[Data shown]

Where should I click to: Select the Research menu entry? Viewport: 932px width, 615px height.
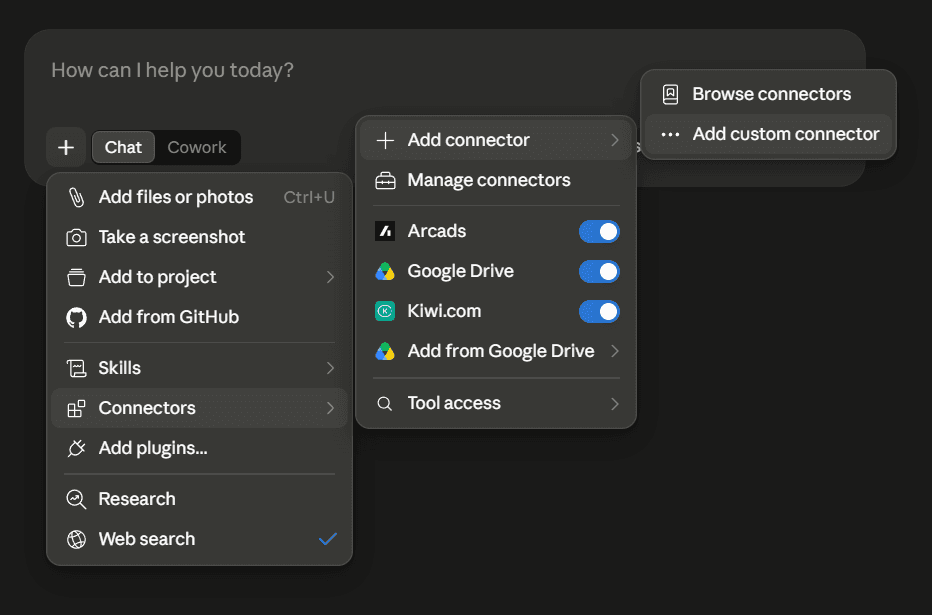199,499
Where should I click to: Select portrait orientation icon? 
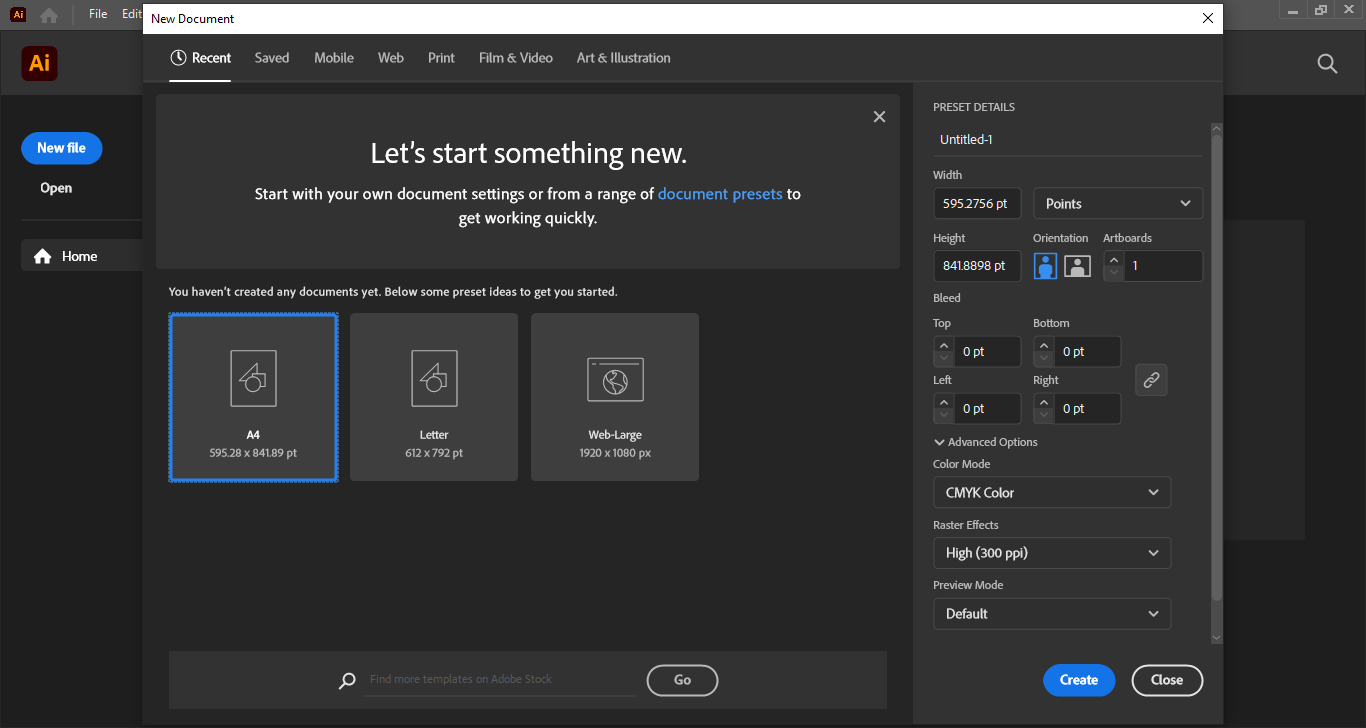pos(1045,266)
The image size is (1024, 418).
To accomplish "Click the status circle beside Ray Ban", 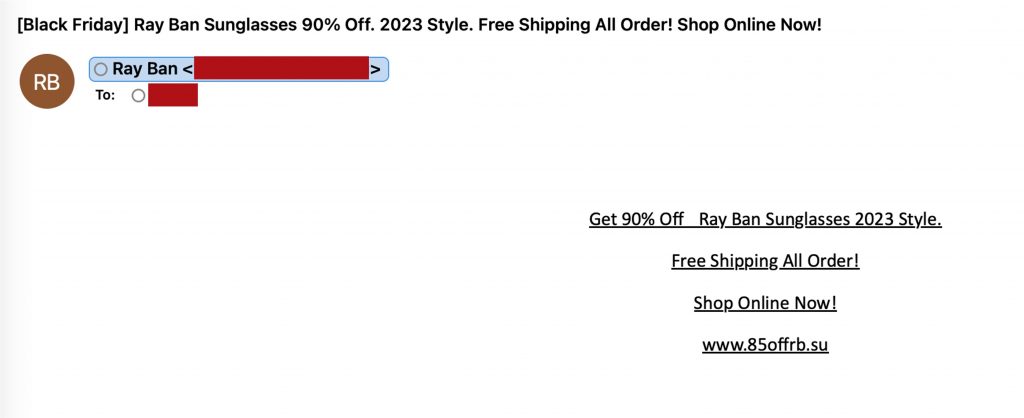I will (x=101, y=69).
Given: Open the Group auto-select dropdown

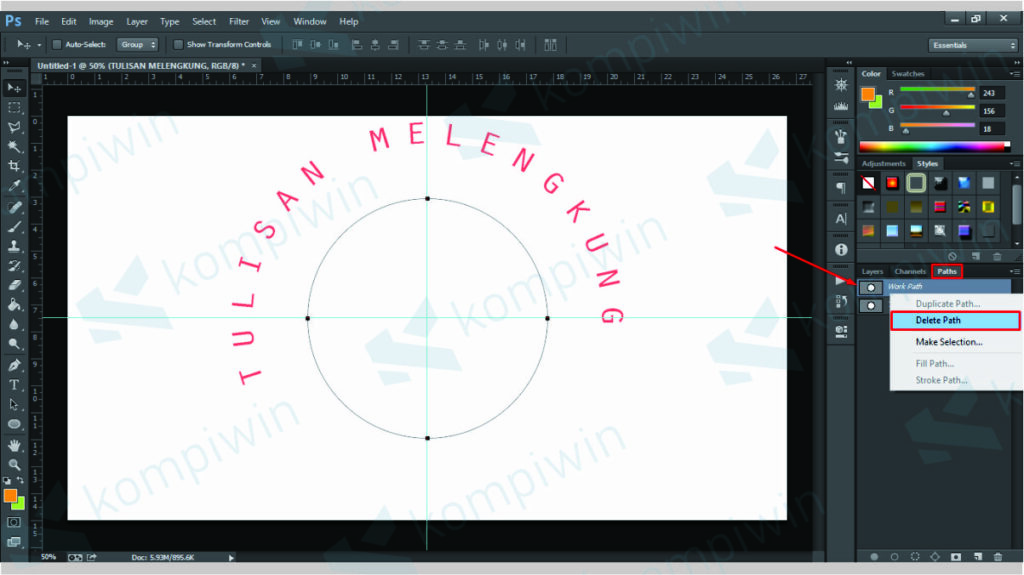Looking at the screenshot, I should (137, 44).
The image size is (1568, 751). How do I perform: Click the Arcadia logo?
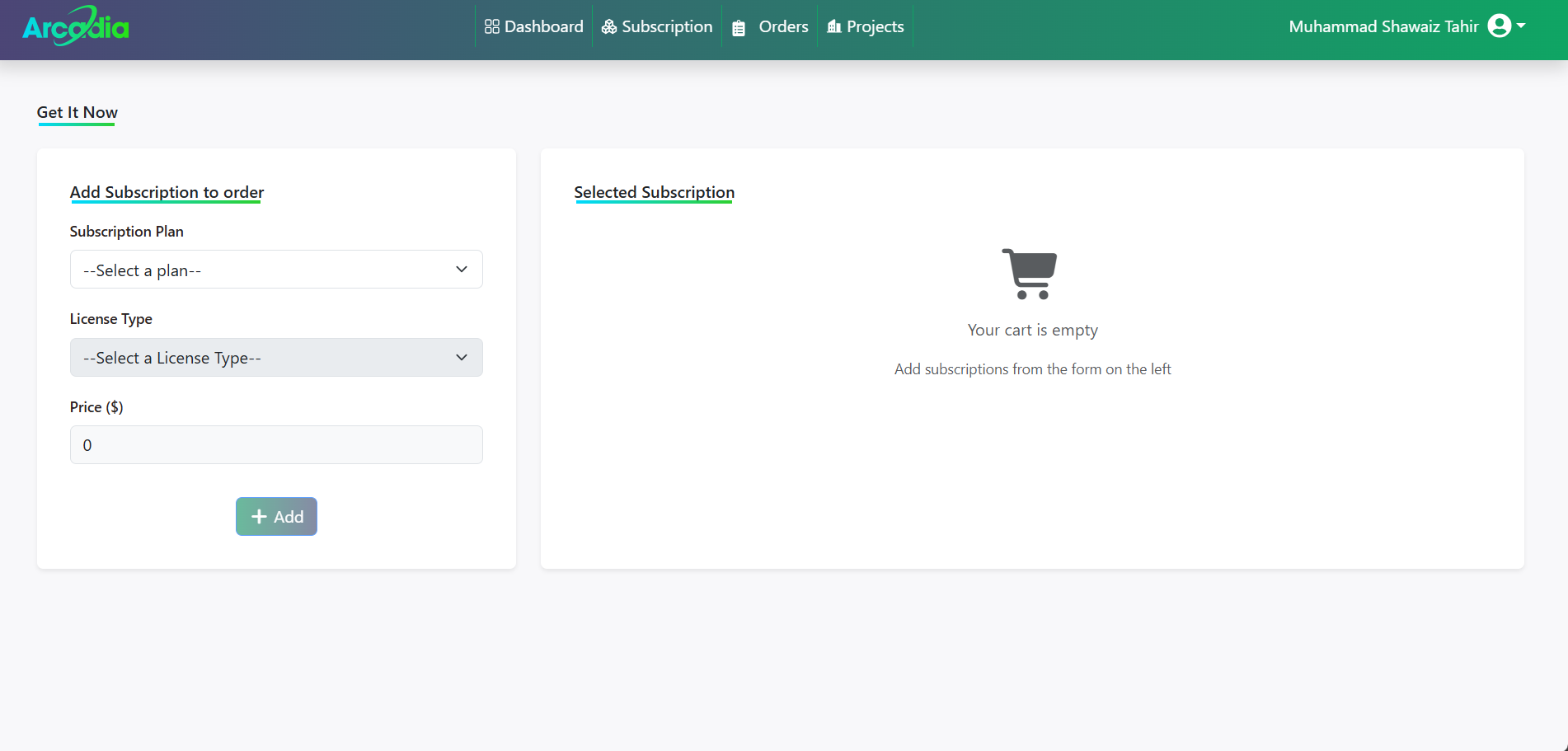76,26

[/Data shown]

**What the task requires:** Up to and including the line that contains "The image size is (1024, 418).", print the records above exactly from their first line, without any pictures.

**Expected answer:**
Where should I click to: Select the Research menu entry? Viewport: 932px width, 615px height.
199,499
Where should I click to: Select portrait orientation icon? 
pos(1045,266)
The image size is (1024, 418).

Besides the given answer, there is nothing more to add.